- TASK PROMPT
Any picture in the range stays out of the copy; retype exactly the lines from the one with "Sort the table by Name column" to the end of the listing.

RECORD EXTRACTS: Begin

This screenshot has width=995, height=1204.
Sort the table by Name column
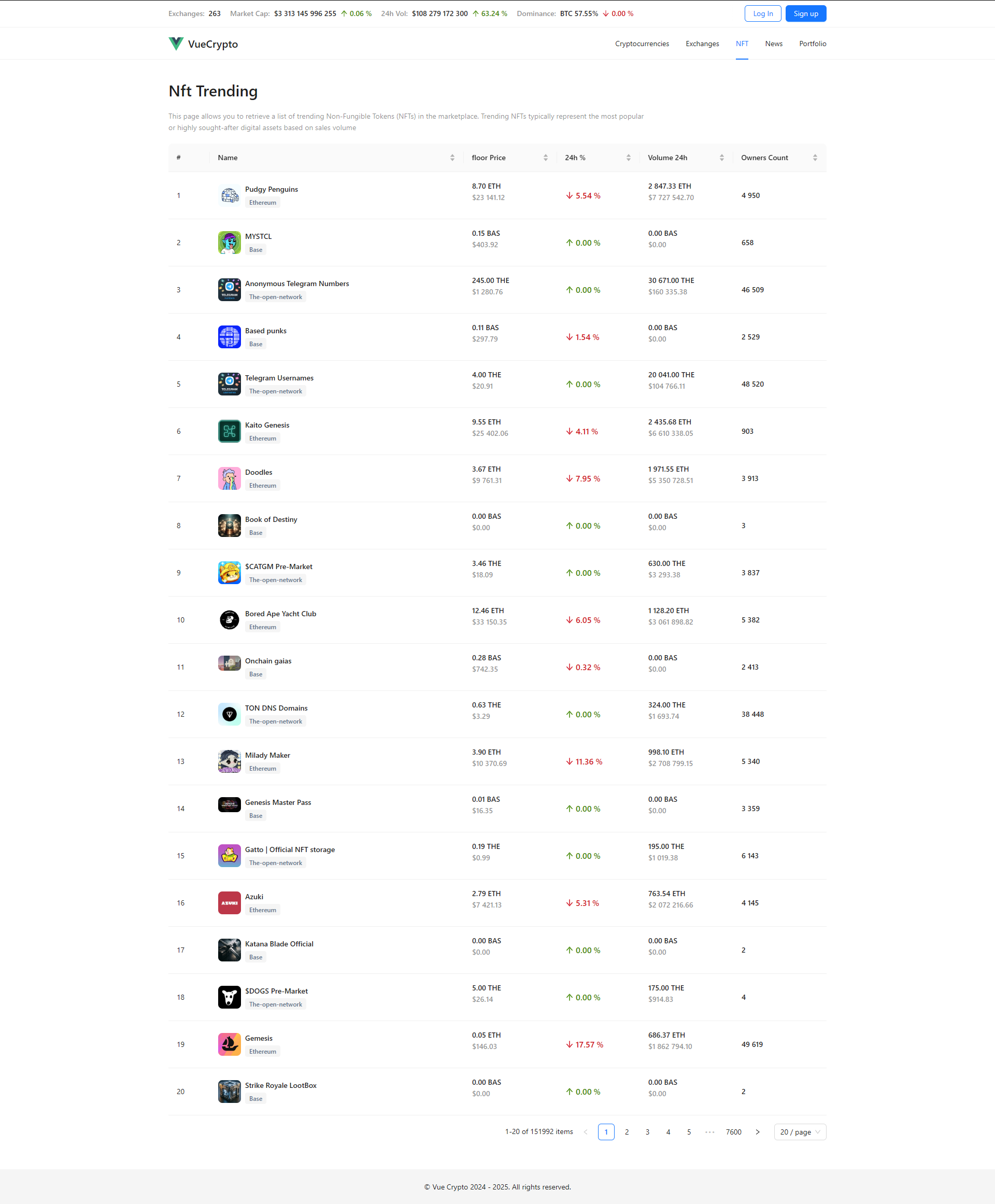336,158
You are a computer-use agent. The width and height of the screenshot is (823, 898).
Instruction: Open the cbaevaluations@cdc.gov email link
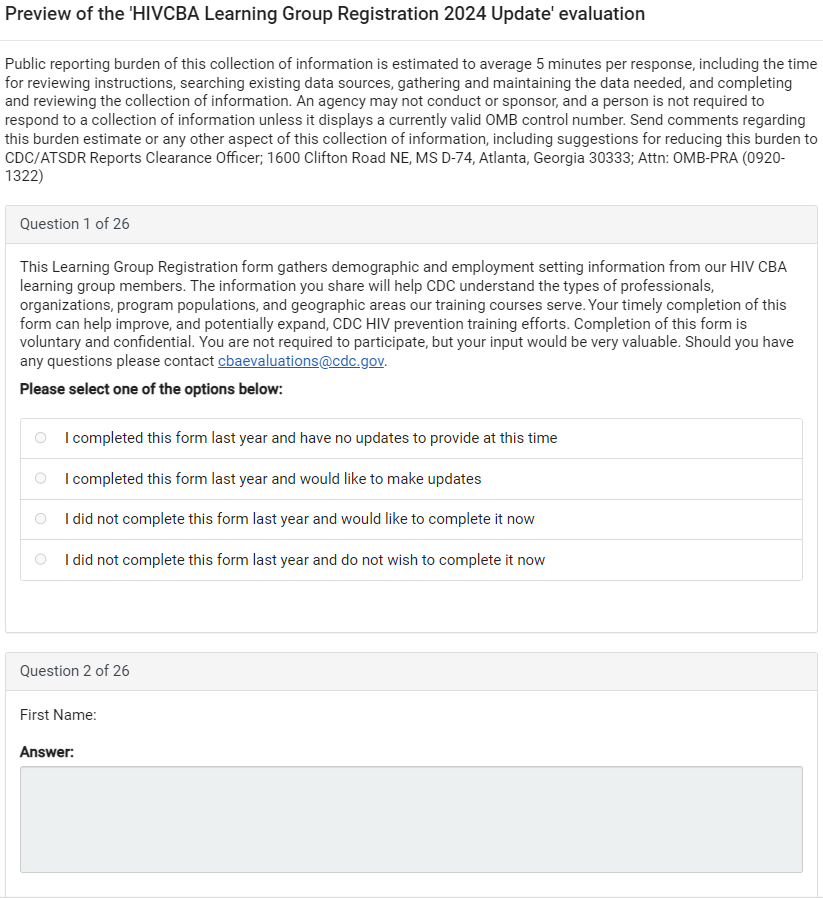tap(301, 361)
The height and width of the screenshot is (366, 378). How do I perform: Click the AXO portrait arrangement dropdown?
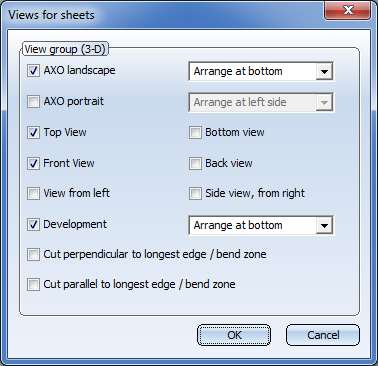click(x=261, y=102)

RECORD EXTRACTS: End

- WORKED SOLUTION
Sort the table by Name column
336,158
You are a computer-use agent. The width and height of the screenshot is (823, 898).
Instruction: Open the cbaevaluations@cdc.gov email link
tap(301, 361)
The height and width of the screenshot is (366, 378). How do I perform: Click the AXO portrait arrangement dropdown?
click(x=261, y=102)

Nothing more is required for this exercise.